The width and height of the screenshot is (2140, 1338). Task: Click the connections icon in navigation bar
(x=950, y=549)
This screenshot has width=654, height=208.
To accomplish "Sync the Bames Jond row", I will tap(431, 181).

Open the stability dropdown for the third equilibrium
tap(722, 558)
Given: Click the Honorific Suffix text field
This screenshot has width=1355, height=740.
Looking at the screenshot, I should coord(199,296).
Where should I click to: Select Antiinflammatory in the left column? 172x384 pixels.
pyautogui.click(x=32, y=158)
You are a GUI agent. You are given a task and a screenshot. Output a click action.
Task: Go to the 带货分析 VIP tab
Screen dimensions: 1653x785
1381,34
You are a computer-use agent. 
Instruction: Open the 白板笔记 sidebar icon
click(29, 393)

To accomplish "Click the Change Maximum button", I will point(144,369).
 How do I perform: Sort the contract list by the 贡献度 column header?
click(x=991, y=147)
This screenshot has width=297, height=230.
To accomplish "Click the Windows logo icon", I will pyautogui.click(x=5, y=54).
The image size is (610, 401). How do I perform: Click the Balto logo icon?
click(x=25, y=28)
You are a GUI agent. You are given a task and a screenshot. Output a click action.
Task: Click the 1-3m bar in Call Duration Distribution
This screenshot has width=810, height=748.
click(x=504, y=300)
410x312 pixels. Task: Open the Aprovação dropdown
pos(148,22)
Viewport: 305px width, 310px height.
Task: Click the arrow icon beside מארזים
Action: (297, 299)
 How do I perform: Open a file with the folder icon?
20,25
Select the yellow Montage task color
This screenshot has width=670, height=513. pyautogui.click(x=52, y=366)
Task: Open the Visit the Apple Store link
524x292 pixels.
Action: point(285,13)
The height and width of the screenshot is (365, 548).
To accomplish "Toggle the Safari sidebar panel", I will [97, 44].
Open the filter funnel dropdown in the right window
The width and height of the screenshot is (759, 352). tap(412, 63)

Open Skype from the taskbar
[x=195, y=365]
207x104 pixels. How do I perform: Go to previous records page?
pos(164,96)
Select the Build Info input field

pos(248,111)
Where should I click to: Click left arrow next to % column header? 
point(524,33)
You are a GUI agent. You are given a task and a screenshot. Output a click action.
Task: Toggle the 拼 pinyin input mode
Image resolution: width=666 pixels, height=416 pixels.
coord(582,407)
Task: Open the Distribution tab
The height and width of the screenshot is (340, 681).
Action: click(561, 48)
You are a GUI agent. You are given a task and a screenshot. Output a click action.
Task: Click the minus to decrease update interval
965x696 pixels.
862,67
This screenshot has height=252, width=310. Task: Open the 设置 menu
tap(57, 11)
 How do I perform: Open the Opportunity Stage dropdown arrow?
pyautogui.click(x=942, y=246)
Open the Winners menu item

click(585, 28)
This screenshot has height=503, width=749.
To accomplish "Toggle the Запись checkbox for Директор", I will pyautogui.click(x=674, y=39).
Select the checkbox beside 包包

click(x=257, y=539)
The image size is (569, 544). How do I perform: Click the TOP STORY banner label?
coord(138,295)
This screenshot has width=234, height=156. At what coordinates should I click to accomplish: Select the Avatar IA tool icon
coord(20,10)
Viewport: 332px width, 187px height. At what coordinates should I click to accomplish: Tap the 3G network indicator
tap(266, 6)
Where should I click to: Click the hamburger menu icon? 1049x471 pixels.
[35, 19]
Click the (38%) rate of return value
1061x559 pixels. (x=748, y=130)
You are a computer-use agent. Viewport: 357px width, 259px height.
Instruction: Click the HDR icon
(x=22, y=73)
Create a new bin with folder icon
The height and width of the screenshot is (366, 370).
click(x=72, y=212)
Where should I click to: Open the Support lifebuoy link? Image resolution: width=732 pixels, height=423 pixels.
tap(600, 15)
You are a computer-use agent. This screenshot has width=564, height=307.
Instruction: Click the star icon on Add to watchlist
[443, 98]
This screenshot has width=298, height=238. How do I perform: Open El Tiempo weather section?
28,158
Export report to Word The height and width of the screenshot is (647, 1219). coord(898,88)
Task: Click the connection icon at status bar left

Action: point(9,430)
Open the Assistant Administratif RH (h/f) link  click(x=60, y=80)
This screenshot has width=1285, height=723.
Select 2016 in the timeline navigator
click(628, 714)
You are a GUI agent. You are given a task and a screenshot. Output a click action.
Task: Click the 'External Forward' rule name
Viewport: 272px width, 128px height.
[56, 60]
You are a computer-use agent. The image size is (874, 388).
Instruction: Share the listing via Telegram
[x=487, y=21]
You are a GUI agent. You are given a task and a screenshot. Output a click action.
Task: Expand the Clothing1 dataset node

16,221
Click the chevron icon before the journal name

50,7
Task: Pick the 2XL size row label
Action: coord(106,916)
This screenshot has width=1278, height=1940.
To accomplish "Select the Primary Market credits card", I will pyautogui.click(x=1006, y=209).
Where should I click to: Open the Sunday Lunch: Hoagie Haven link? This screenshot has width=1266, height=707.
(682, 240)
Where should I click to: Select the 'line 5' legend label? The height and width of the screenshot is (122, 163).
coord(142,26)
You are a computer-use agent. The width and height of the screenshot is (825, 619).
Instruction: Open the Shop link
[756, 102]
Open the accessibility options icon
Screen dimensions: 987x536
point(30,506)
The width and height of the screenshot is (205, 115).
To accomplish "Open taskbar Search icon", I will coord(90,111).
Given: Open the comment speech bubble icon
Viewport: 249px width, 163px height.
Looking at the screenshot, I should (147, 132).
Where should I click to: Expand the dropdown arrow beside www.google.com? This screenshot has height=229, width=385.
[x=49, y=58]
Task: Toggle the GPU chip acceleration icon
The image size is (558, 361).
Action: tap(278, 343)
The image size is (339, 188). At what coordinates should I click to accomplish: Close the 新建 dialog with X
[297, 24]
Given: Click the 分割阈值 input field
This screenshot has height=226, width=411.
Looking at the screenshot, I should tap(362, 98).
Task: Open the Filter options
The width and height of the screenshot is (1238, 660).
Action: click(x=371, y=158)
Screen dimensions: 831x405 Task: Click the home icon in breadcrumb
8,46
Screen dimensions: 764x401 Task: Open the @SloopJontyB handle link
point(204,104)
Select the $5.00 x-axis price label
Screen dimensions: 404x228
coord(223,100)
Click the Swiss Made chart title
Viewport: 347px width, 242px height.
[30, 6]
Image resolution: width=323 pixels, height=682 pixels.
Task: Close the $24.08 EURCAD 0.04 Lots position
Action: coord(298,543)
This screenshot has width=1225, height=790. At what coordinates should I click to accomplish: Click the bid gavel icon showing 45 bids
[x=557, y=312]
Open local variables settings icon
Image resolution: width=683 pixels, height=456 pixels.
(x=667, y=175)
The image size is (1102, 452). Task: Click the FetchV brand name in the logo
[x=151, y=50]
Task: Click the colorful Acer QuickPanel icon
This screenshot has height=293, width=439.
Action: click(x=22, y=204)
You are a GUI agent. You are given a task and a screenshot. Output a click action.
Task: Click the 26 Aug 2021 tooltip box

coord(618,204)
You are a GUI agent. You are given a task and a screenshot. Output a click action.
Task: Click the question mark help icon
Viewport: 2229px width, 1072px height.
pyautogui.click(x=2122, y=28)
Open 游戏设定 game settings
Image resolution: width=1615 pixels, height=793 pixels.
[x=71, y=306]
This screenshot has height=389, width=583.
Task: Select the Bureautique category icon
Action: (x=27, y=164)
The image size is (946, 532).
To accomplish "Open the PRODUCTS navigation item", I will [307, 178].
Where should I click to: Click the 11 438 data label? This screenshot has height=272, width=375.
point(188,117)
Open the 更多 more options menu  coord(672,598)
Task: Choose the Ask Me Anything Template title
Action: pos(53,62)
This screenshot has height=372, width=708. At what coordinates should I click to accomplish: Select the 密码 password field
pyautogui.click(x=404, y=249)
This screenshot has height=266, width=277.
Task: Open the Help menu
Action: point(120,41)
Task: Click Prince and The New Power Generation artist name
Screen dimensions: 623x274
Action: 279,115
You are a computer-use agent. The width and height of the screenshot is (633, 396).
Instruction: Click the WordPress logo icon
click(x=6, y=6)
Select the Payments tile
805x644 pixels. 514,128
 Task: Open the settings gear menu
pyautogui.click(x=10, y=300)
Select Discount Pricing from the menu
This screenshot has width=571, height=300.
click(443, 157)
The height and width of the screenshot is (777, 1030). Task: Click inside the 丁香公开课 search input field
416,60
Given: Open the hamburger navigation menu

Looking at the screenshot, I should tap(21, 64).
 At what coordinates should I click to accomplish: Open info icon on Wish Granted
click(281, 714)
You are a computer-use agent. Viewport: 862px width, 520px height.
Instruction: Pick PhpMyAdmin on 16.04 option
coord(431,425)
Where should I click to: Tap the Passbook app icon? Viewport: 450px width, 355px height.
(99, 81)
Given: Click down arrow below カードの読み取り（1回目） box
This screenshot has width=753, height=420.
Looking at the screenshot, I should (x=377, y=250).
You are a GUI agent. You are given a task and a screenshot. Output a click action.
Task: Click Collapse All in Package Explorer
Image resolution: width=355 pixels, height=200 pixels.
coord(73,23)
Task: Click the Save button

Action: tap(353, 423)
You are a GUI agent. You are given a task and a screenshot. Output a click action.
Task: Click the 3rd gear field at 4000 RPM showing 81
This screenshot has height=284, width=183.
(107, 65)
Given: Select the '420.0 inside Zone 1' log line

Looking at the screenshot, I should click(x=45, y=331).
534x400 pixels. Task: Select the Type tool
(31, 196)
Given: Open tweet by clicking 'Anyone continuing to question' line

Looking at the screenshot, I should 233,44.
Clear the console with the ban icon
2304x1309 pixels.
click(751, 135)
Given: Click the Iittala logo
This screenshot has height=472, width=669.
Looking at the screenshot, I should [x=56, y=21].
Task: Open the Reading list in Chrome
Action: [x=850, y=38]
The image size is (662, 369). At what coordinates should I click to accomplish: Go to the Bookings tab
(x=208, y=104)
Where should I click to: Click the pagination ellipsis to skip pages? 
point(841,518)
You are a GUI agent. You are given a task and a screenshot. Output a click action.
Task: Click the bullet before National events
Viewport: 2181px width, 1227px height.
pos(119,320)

--------------------

Turn the lines from the first one through the line containing "click(x=25, y=28)", inclusive, into a Markdown table with the columns Row and Line, numbering each row and leaving out blank lines.

- _Exercise solution_
| Row | Line |
|---|---|
| 1 | The width and height of the screenshot is (2140, 1338). Task: Click the connections icon in navigation bar |
| 2 | (x=950, y=549) |
| 3 | This screenshot has width=654, height=208. |
| 4 | To accomplish "Sync the Bames Jond row", I will tap(431, 181). |
| 5 | Open the stability dropdown for the third equilibrium |
| 6 | tap(722, 558) |
| 7 | Given: Click the Honorific Suffix text field |
| 8 | This screenshot has width=1355, height=740. |
| 9 | Looking at the screenshot, I should coord(199,296). |
| 10 | Where should I click to: Select Antiinflammatory in the left column? 172x384 pixels. |
| 11 | pyautogui.click(x=32, y=158) |
| 12 | You are a GUI agent. You are given a task and a screenshot. Output a click action. |
| 13 | Task: Go to the 带货分析 VIP tab |
| 14 | Screen dimensions: 1653x785 |
| 15 | 1381,34 |
| 16 | You are a computer-use agent.  |
| 17 | Instruction: Open the 白板笔记 sidebar icon |
| 18 | click(29, 393) |
| 19 | To accomplish "Click the Change Maximum button", I will point(144,369). |
| 20 |  How do I perform: Sort the contract list by the 贡献度 column header? |
| 21 | click(x=991, y=147) |
| 22 | This screenshot has width=297, height=230. |
| 23 | To accomplish "Click the Windows logo icon", I will pyautogui.click(x=5, y=54). |
| 24 | The image size is (610, 401). How do I perform: Click the Balto logo icon? |
| 25 | click(x=25, y=28) |